Artists and intellectuals were systematically persecuted as ethnic minorities.
The administration banned birth control (even condoms) and abortion, not religious or moral motivations, just to boost demographics and future workforce. Pregnant women were strictly controlled by the authorities.
Multifaceted dictator
Nevertheless, Nicolae Kou Esch enjoyed political respect in the international scene until the early 1980s. The West saw him as an autonomous voice (a visit to Moscow) within the Warsaw Pact. Romania in Ceasescu was the only country in the Socialist Military Alliance that did not send troops to Czechoslovakia to restrain the Prague spring.

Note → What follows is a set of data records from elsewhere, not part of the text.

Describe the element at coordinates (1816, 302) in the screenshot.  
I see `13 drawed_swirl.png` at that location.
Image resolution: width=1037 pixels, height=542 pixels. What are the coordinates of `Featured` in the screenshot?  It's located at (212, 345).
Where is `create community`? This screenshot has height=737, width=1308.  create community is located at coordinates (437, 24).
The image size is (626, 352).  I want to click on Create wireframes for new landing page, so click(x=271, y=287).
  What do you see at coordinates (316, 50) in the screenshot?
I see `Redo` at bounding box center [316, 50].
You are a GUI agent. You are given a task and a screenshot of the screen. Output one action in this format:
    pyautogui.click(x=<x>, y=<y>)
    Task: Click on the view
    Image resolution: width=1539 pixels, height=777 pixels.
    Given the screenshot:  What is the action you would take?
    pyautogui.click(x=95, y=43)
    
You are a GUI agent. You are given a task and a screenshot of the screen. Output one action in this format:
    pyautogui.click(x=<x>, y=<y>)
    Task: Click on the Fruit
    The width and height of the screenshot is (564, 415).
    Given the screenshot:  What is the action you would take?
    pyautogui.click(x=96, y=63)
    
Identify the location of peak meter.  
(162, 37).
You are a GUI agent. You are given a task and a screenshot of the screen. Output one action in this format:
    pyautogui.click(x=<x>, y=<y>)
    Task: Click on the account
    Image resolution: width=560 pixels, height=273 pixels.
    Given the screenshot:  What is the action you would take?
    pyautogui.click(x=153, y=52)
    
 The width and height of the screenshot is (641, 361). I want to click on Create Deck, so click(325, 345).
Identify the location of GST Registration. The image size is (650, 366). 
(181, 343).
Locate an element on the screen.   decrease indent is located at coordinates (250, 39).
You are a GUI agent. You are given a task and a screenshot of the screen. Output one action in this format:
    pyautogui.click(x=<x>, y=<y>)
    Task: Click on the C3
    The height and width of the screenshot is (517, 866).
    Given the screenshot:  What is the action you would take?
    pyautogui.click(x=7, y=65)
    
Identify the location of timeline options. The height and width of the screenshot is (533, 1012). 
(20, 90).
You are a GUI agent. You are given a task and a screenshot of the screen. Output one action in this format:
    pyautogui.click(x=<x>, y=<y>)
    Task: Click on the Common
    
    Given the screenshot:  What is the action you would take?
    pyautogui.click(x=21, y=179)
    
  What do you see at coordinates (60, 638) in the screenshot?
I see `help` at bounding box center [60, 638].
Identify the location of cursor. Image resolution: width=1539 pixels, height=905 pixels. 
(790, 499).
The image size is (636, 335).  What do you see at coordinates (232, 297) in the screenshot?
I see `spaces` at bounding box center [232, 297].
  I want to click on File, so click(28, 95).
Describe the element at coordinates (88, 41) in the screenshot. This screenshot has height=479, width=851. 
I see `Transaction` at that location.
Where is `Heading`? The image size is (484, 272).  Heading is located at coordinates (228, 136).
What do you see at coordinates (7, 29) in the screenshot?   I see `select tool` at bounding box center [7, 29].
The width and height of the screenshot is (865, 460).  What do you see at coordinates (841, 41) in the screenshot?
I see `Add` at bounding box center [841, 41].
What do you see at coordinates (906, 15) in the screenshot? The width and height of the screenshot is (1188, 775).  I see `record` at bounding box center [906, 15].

From the late 1960s, Romania developed foreign policies that were often separated into socialist countries from the broad boundaries determined by the Soviet Union. This allowed Nikolae Kou Escu to establish political ties with both the West and Mao Zedong’s China, a communist state but opposed to Moscow.
Indeed, the Romanian dictator contributed to the preliminary measures that led to a major settlement between Mao Zedong and Zoo En Lai’s China and Richard Nixon and Henry Kissinger’s America.
This global policy allowed Romania to acquire foreign credit from the Western Bank until in the early 1970s, becoming one of the few socialist countries to become members of the IMF.
Romania in 1974 was the only socialist country to sign a priority tariff treaty with the European Community. It later became the EU.
The 1972 oil shock gave Romania relative power in the international market. The country was in fact a small producer of crude oil and had a priority agreement with Iran and Iraq.
The price of oil has had a major benefit to Coeascu’s policy.
For the first time in its history, the administration was able to implement a vast policy with relative benefits for the population that had access to mass consumption and a rather generous welfare state.
Since the early 1980s, falling oil prices and false economic measures have forced the country to take serious austerity measures with ambition to wipe out foreign debt.
The result was a decline in productivity and mass poverty rather than in the context of harsh political oppression, an explosive mixture that led to the violent end of the administration in 1989.